I think Prolog and logic programming will have a second renaissance. I think at the very least a general artificial intelligence would require a logical inference engine similar to Prolog.
I think it's actually the complete opposite. The current biomimetism direction being privileged by the modern A.I. trends is most likely the correct way to achieve "True" A.I.
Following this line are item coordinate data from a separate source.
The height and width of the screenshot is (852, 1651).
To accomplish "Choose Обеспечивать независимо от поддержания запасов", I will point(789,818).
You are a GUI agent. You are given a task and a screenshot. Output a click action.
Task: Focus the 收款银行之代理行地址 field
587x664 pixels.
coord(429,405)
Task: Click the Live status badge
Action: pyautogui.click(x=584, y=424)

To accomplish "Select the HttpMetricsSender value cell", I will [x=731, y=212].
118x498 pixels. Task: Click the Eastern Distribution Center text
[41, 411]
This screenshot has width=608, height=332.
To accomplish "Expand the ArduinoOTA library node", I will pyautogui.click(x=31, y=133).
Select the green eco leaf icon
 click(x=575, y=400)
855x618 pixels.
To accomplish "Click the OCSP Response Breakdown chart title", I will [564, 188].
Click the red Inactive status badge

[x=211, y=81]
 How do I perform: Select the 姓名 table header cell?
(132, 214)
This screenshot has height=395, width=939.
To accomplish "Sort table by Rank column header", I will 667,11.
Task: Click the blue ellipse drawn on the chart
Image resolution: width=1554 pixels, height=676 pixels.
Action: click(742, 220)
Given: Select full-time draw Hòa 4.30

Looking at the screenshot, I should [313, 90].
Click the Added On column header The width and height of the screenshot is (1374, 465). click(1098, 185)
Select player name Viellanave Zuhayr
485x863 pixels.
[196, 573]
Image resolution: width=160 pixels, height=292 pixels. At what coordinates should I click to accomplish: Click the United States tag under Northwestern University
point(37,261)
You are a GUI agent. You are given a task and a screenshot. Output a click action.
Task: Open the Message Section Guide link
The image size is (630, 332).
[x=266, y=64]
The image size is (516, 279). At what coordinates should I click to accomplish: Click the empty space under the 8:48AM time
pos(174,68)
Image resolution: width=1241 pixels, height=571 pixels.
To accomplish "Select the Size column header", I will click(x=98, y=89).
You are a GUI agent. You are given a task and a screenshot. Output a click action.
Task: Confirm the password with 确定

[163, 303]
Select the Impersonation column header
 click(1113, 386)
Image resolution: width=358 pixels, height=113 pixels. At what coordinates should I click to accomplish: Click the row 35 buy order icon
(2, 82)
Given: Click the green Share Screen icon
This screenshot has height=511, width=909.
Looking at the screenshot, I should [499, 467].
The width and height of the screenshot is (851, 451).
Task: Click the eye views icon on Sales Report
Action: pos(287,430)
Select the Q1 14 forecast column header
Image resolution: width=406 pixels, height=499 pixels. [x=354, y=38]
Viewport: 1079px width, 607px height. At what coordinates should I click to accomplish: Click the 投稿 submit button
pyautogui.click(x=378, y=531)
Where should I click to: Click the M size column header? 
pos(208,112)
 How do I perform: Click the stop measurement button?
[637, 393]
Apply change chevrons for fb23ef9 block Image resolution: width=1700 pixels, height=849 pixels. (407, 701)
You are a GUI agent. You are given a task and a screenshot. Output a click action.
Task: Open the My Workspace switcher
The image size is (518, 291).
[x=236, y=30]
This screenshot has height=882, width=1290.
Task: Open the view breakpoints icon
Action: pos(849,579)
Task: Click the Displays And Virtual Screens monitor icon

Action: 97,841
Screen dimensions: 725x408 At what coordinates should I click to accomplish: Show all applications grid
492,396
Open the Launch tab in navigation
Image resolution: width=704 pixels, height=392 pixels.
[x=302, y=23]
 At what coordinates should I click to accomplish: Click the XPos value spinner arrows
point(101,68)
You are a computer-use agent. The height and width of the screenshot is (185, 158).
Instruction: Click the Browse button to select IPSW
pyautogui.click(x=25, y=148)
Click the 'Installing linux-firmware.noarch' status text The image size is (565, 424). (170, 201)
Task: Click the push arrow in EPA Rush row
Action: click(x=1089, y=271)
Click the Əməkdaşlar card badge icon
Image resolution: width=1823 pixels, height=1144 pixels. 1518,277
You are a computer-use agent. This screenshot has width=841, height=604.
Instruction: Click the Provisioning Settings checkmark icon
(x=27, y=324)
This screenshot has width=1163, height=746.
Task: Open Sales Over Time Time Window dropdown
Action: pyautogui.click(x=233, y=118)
However, Inference-based A.I. is actually needed to properly tackle many of the business problems that are being thrown at ML systems today. Explainability and bias reduction can probably only be be taken so far with the current approaches, and I suspect that this "so far" is not far enough for many tasks. It's definitely the case from a practical standpoint today.
So inference-based A.I. is due for a comeback indeed, but I'd say AGI is looking like one of the main areas where the current techniques might work.
I'm pretty sure reasoning is important towards that goal, but how that is achieved is much less clear. Perhaps some probabilistic additions at the least.
I doubt it. Prolog is inherently based on DFS that usually leads to inefficient algorithms. Cut operator then turns any source into an unreadable mess.
Our pay software at work needs a Prolog engine (SWI). I think it's exactly where it shines : a complex logic with a lot of small rules that would be a nightmare to implement and maintain with a if / else logic.
I implemented something similar to that at a payments company a while back, but not with prolog because I couldn't get buy-in. I wrote a rules engine expressed as SQL tables, and it was absolutely better than if-else or switch. It let us delete thousands of lines of code and also slap on a UI so that the people managing the payments rules could make changes themselves. Highly recommend.
At this point, I feel like it is verging into lost knowledge territory, but that use case is almost the exact use case for the Rete Algorithm. As long as your rules fit in memory and are not recursively applied, rule application is an O(1) operation.
There was a minor hype cycle with SMT solvers in 2019.
For a while I was extremely fascinated by SAT as an encoding for hard problems that somehow had heuristic fast solvers; particularly by SATPLAN, the blocks world, etc.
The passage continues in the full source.